Output the entries exactly. Start at the first line, finish with the line containing "Screen dimensions: 552x265", and omit the pictures.
Start of DATA FOR THE TASK
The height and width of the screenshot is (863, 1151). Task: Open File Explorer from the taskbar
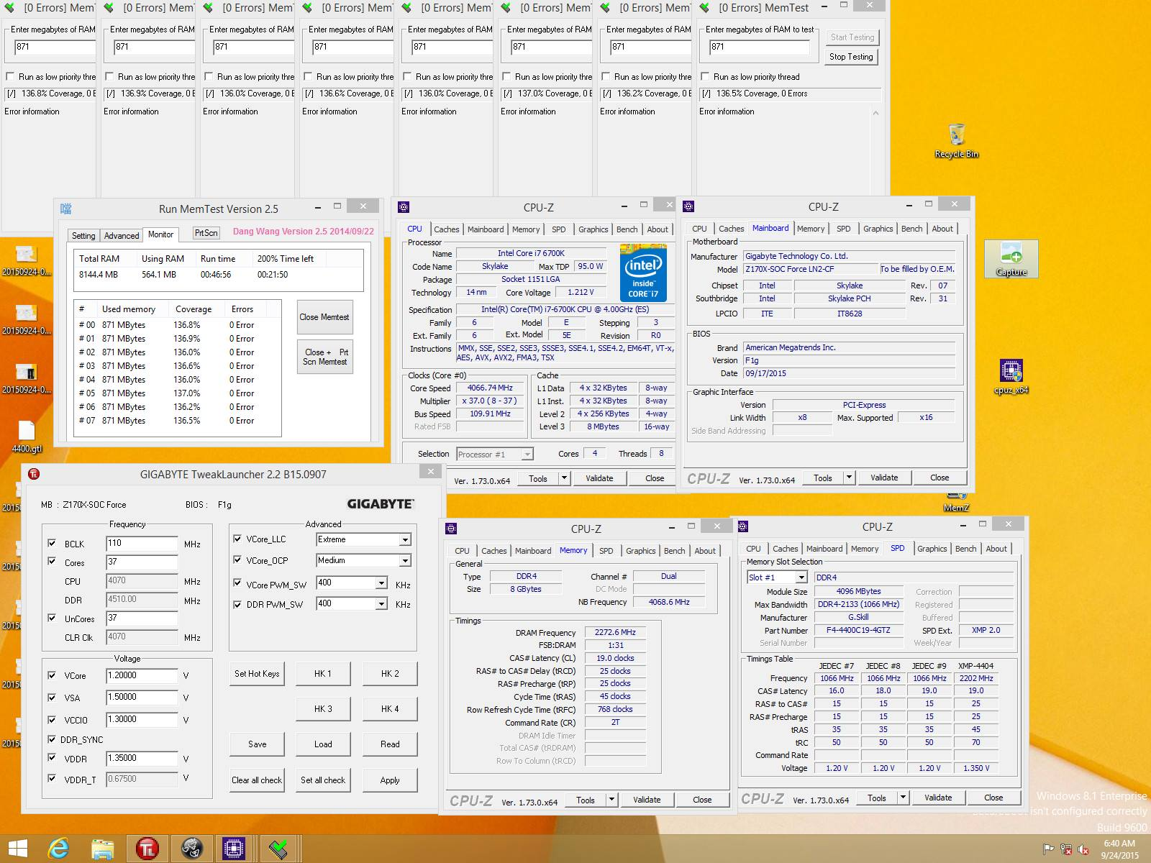103,849
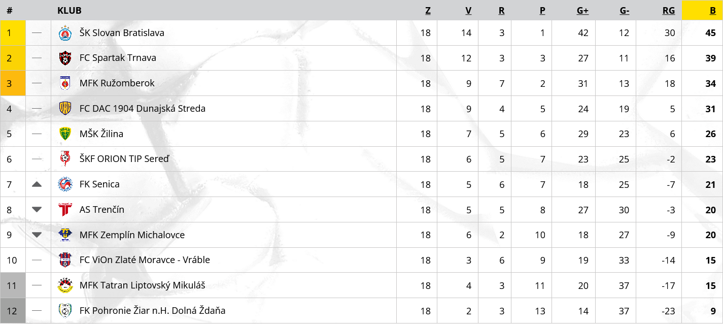The width and height of the screenshot is (723, 324).
Task: Click the up arrow beside FK Senica
Action: [37, 184]
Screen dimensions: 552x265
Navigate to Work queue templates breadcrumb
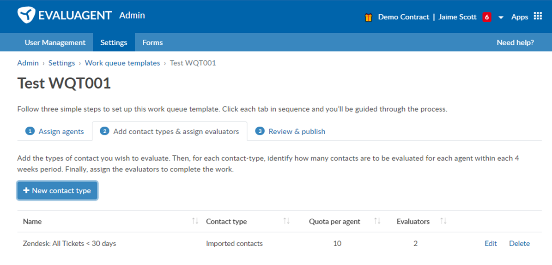(122, 63)
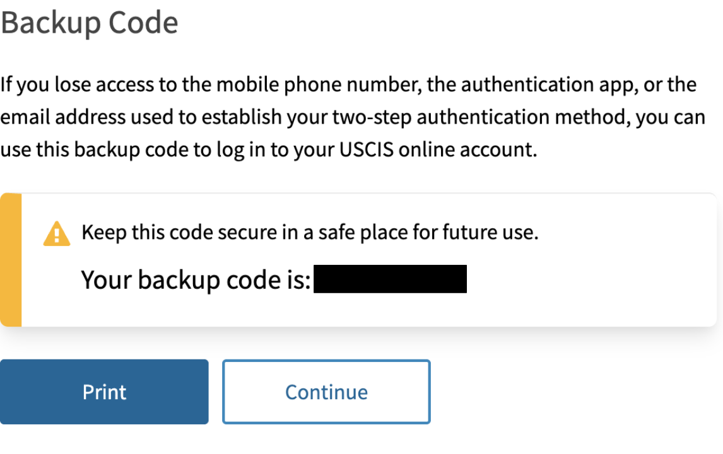Click the word USCIS in the paragraph

pyautogui.click(x=367, y=149)
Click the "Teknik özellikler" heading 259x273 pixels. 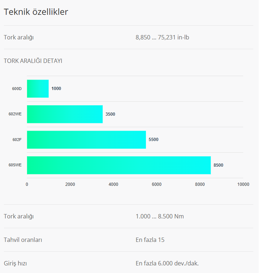(x=36, y=12)
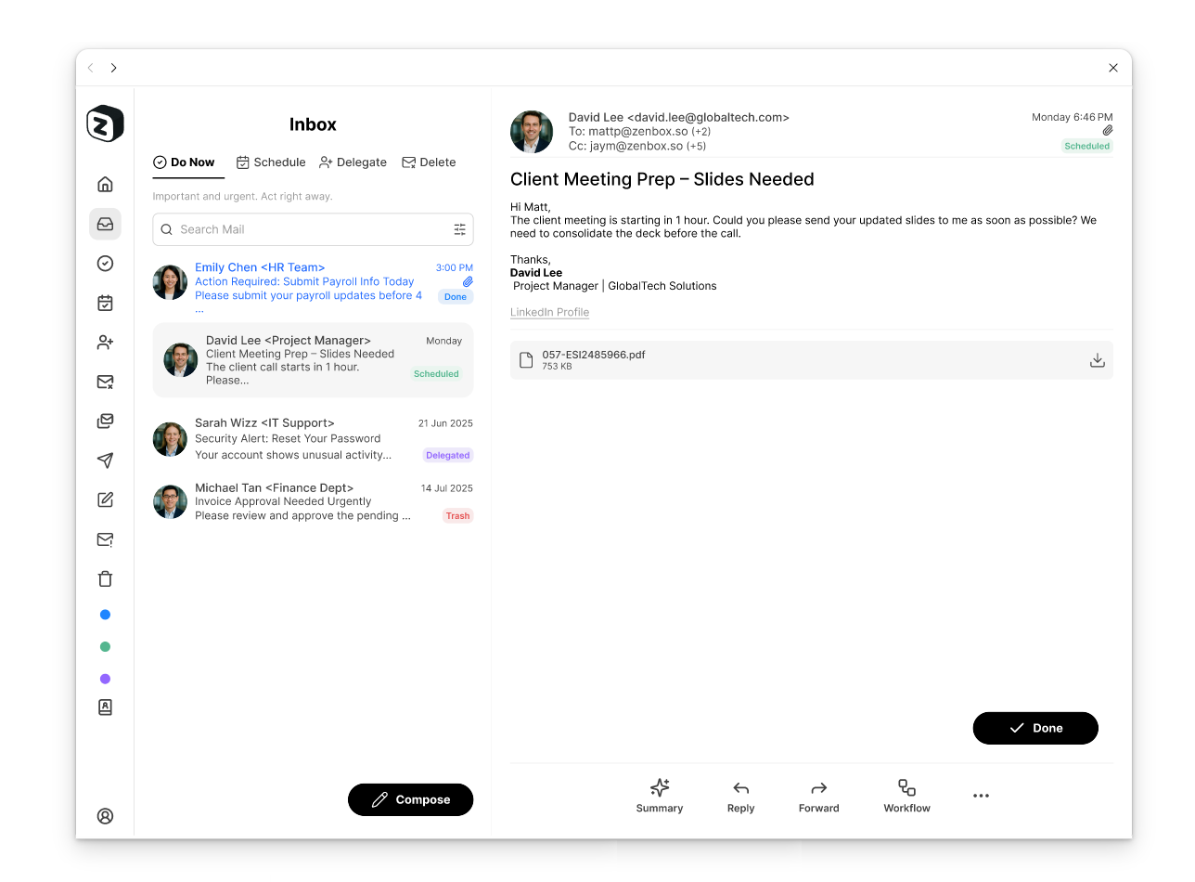
Task: Open the ellipsis menu beside Workflow
Action: tap(981, 795)
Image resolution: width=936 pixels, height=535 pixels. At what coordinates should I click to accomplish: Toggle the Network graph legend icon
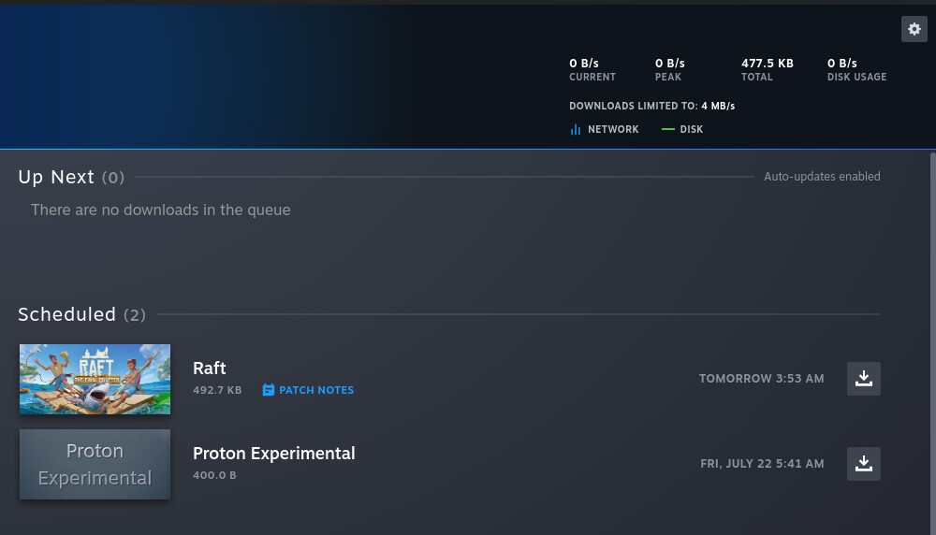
End of DATA FOR THE TASK
> _REPLY TO THE TASK_:
The height and width of the screenshot is (863, 1151). Task: Open File Explorer from the taskbar
103,849
The width and height of the screenshot is (723, 324).
Task: Click the up arrow beside FK Senica
Action: [37, 184]
Screen dimensions: 552x265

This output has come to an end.